--- DATA RECORDS ---
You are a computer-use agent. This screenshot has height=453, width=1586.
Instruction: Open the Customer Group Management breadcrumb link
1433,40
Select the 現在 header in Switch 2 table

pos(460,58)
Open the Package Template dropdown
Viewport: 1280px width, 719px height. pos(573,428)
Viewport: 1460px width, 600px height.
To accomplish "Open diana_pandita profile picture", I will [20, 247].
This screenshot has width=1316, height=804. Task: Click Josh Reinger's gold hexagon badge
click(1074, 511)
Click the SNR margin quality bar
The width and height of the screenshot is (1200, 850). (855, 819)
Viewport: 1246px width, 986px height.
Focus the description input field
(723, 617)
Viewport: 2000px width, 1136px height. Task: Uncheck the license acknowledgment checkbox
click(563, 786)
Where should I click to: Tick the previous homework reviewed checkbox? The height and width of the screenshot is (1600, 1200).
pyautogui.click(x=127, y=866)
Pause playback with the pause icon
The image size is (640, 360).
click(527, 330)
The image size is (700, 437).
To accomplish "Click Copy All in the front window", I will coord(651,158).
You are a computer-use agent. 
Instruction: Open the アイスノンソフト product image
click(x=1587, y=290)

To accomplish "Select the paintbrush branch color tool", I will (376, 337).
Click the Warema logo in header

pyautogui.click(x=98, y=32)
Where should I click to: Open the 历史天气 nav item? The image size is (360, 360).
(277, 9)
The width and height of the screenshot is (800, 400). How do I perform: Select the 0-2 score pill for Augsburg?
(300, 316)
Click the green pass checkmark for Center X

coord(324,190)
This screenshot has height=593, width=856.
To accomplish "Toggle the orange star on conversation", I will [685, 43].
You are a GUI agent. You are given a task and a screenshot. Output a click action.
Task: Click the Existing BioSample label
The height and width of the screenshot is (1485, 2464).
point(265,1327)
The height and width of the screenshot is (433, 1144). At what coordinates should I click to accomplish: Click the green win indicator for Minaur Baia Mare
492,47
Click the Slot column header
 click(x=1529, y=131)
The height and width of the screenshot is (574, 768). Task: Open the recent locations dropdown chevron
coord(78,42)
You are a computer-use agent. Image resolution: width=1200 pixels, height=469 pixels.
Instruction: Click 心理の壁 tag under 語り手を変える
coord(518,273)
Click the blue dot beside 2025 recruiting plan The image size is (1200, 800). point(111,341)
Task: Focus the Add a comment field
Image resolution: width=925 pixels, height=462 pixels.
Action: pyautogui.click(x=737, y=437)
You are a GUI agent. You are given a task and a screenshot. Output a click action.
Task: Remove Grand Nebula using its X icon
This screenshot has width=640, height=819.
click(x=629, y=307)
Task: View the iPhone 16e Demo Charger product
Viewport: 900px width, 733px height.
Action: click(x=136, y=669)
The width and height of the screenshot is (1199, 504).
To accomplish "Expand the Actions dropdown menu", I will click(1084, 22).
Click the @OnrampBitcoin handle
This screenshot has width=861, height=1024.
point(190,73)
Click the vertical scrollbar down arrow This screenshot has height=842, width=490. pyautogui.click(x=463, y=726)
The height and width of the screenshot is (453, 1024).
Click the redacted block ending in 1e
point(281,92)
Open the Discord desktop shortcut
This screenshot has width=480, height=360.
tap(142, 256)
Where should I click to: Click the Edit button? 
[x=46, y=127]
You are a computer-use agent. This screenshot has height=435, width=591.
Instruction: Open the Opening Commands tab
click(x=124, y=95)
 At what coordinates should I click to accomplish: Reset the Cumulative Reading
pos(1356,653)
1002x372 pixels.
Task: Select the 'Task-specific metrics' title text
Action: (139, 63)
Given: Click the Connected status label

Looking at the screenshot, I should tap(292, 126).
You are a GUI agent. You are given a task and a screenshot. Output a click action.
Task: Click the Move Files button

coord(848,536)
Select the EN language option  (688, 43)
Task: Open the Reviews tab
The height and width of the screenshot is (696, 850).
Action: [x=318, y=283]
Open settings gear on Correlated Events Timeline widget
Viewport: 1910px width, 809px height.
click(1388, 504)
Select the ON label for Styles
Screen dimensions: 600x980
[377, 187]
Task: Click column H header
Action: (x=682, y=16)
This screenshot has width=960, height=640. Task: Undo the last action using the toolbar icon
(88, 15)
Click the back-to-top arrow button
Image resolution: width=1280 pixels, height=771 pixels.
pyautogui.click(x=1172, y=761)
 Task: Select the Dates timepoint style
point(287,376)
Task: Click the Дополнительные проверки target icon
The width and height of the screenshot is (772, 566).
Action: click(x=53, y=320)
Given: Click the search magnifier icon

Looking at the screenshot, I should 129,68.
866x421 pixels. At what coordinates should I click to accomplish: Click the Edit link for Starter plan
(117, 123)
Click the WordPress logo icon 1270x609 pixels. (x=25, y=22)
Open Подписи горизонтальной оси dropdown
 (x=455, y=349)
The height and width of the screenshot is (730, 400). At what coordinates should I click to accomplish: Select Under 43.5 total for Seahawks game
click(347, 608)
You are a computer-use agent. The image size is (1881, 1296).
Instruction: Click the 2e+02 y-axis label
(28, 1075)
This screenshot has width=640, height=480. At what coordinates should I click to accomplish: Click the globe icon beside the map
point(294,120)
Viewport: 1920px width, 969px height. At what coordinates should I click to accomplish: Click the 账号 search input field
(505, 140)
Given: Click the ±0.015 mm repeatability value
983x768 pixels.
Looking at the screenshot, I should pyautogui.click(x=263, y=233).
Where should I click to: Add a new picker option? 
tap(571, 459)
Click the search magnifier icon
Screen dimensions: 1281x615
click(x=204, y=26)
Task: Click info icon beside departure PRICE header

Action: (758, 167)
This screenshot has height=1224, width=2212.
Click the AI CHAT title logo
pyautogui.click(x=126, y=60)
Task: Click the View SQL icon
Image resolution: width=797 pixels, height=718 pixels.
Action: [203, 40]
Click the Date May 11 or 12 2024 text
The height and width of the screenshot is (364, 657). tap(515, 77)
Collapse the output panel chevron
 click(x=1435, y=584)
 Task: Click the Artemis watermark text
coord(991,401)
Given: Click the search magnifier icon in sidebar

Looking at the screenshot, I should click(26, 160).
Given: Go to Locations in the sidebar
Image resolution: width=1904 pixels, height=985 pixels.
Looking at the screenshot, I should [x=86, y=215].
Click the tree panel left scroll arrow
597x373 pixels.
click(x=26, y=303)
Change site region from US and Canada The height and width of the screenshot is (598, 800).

--- BRIEF ---
A verbatim copy of all the records is to be produced.

--- RESPONSE FOR THIS EXERCISE ---
You are a computer-use agent. This screenshot has height=453, width=1586.
Instruction: Open the Customer Group Management breadcrumb link
1433,40
Select the 現在 header in Switch 2 table

pos(460,58)
Open the Package Template dropdown
Viewport: 1280px width, 719px height. pos(573,428)
Viewport: 1460px width, 600px height.
To accomplish "Open diana_pandita profile picture", I will [20, 247].
This screenshot has width=1316, height=804. Task: Click Josh Reinger's gold hexagon badge
click(1074, 511)
Click the SNR margin quality bar
The width and height of the screenshot is (1200, 850). (855, 819)
Viewport: 1246px width, 986px height.
Focus the description input field
(723, 617)
Viewport: 2000px width, 1136px height. Task: Uncheck the license acknowledgment checkbox
click(563, 786)
Where should I click to: Tick the previous homework reviewed checkbox? The height and width of the screenshot is (1600, 1200).
pyautogui.click(x=127, y=866)
Pause playback with the pause icon
The image size is (640, 360).
click(527, 330)
The image size is (700, 437).
To accomplish "Click Copy All in the front window", I will coord(651,158).
You are a computer-use agent. 
Instruction: Open the アイスノンソフト product image
click(x=1587, y=290)

To accomplish "Select the paintbrush branch color tool", I will (376, 337).
Click the Warema logo in header

pyautogui.click(x=98, y=32)
Where should I click to: Open the 历史天气 nav item? The image size is (360, 360).
(277, 9)
The width and height of the screenshot is (800, 400). How do I perform: Select the 0-2 score pill for Augsburg?
(300, 316)
Click the green pass checkmark for Center X

coord(324,190)
This screenshot has height=593, width=856.
To accomplish "Toggle the orange star on conversation", I will [685, 43].
You are a GUI agent. You are given a task and a screenshot. Output a click action.
Task: Click the Existing BioSample label
The height and width of the screenshot is (1485, 2464).
point(265,1327)
The height and width of the screenshot is (433, 1144). At what coordinates should I click to accomplish: Click the green win indicator for Minaur Baia Mare
492,47
Click the Slot column header
 click(x=1529, y=131)
The height and width of the screenshot is (574, 768). Task: Open the recent locations dropdown chevron
coord(78,42)
You are a computer-use agent. Image resolution: width=1200 pixels, height=469 pixels.
Instruction: Click 心理の壁 tag under 語り手を変える
coord(518,273)
Click the blue dot beside 2025 recruiting plan The image size is (1200, 800). point(111,341)
Task: Focus the Add a comment field
Image resolution: width=925 pixels, height=462 pixels.
Action: pyautogui.click(x=737, y=437)
You are a GUI agent. You are given a task and a screenshot. Output a click action.
Task: Remove Grand Nebula using its X icon
This screenshot has width=640, height=819.
click(x=629, y=307)
Task: View the iPhone 16e Demo Charger product
Viewport: 900px width, 733px height.
Action: click(x=136, y=669)
The width and height of the screenshot is (1199, 504).
To accomplish "Expand the Actions dropdown menu", I will click(1084, 22).
Click the @OnrampBitcoin handle
This screenshot has width=861, height=1024.
point(190,73)
Click the vertical scrollbar down arrow This screenshot has height=842, width=490. pyautogui.click(x=463, y=726)
The height and width of the screenshot is (453, 1024).
Click the redacted block ending in 1e
point(281,92)
Open the Discord desktop shortcut
This screenshot has width=480, height=360.
tap(142, 256)
Where should I click to: Click the Edit button? 
[x=46, y=127]
You are a computer-use agent. This screenshot has height=435, width=591.
Instruction: Open the Opening Commands tab
click(x=124, y=95)
 At what coordinates should I click to accomplish: Reset the Cumulative Reading
pos(1356,653)
1002x372 pixels.
Task: Select the 'Task-specific metrics' title text
Action: (139, 63)
Given: Click the Connected status label

Looking at the screenshot, I should tap(292, 126).
You are a GUI agent. You are given a task and a screenshot. Output a click action.
Task: Click the Move Files button

coord(848,536)
Select the EN language option  (688, 43)
Task: Open the Reviews tab
The height and width of the screenshot is (696, 850).
Action: [x=318, y=283]
Open settings gear on Correlated Events Timeline widget
Viewport: 1910px width, 809px height.
click(1388, 504)
Select the ON label for Styles
Screen dimensions: 600x980
[377, 187]
Task: Click column H header
Action: (x=682, y=16)
This screenshot has width=960, height=640. Task: Undo the last action using the toolbar icon
(88, 15)
Click the back-to-top arrow button
Image resolution: width=1280 pixels, height=771 pixels.
pyautogui.click(x=1172, y=761)
 Task: Select the Dates timepoint style
point(287,376)
Task: Click the Дополнительные проверки target icon
The width and height of the screenshot is (772, 566).
Action: click(x=53, y=320)
Given: Click the search magnifier icon

Looking at the screenshot, I should 129,68.
866x421 pixels. At what coordinates should I click to accomplish: Click the Edit link for Starter plan
(117, 123)
Click the WordPress logo icon 1270x609 pixels. (x=25, y=22)
Open Подписи горизонтальной оси dropdown
 (x=455, y=349)
The height and width of the screenshot is (730, 400). At what coordinates should I click to accomplish: Select Under 43.5 total for Seahawks game
click(347, 608)
You are a computer-use agent. The image size is (1881, 1296).
Instruction: Click the 2e+02 y-axis label
(28, 1075)
This screenshot has width=640, height=480. At what coordinates should I click to accomplish: Click the globe icon beside the map
point(294,120)
Viewport: 1920px width, 969px height. At what coordinates should I click to accomplish: Click the 账号 search input field
(505, 140)
Given: Click the ±0.015 mm repeatability value
983x768 pixels.
Looking at the screenshot, I should pyautogui.click(x=263, y=233).
Where should I click to: Add a new picker option? 
tap(571, 459)
Click the search magnifier icon
Screen dimensions: 1281x615
click(x=204, y=26)
Task: Click info icon beside departure PRICE header

Action: (758, 167)
This screenshot has height=1224, width=2212.
Click the AI CHAT title logo
pyautogui.click(x=126, y=60)
Task: Click the View SQL icon
Image resolution: width=797 pixels, height=718 pixels.
Action: [203, 40]
Click the Date May 11 or 12 2024 text
The height and width of the screenshot is (364, 657). tap(515, 77)
Collapse the output panel chevron
 click(x=1435, y=584)
 Task: Click the Artemis watermark text
coord(991,401)
Given: Click the search magnifier icon in sidebar

Looking at the screenshot, I should click(26, 160).
Given: Go to Locations in the sidebar
Image resolution: width=1904 pixels, height=985 pixels.
Looking at the screenshot, I should [x=86, y=215].
Click the tree panel left scroll arrow
597x373 pixels.
click(x=26, y=303)
Change site region from US and Canada The height and width of the screenshot is (598, 800).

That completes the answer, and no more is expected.